GIVEN RECORDS —
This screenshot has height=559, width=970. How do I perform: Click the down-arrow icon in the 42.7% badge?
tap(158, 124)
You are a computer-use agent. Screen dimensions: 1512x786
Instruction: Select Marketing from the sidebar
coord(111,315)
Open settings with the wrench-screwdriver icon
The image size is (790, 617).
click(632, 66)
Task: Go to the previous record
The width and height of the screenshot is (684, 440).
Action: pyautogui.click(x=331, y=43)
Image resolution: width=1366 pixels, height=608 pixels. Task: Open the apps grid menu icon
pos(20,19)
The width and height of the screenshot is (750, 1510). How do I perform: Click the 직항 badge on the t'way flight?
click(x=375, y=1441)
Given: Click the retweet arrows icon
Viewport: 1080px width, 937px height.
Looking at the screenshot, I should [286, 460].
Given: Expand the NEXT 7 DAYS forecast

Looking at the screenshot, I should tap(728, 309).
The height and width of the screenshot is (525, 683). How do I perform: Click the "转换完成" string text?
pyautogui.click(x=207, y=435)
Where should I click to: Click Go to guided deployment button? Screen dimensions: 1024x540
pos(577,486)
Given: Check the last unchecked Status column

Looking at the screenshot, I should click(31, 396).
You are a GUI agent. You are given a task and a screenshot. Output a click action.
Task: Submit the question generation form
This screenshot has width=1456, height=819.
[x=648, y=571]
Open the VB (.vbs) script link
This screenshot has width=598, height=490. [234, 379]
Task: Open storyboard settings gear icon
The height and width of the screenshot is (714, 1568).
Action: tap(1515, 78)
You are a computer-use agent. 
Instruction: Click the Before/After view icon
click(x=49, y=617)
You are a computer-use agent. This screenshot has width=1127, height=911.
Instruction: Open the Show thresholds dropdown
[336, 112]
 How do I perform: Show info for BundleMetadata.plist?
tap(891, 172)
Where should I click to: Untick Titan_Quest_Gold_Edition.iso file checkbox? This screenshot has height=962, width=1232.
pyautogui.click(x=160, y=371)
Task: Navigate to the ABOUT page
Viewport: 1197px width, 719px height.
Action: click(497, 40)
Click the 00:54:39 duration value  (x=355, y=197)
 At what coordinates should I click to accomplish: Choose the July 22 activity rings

EXERCISE DETAILS — Which lines in the data hold the string "agent"? Copy each of them.

REPLY TO THE EXERCISE —
You are a computer-use agent. Screen dimensions: 1512x786
You are a GUI agent. You are given a task and a screenshot. Output a click action.
You are a computer-use agent. 
You are a computer-use agent. This screenshot has width=1127, height=911.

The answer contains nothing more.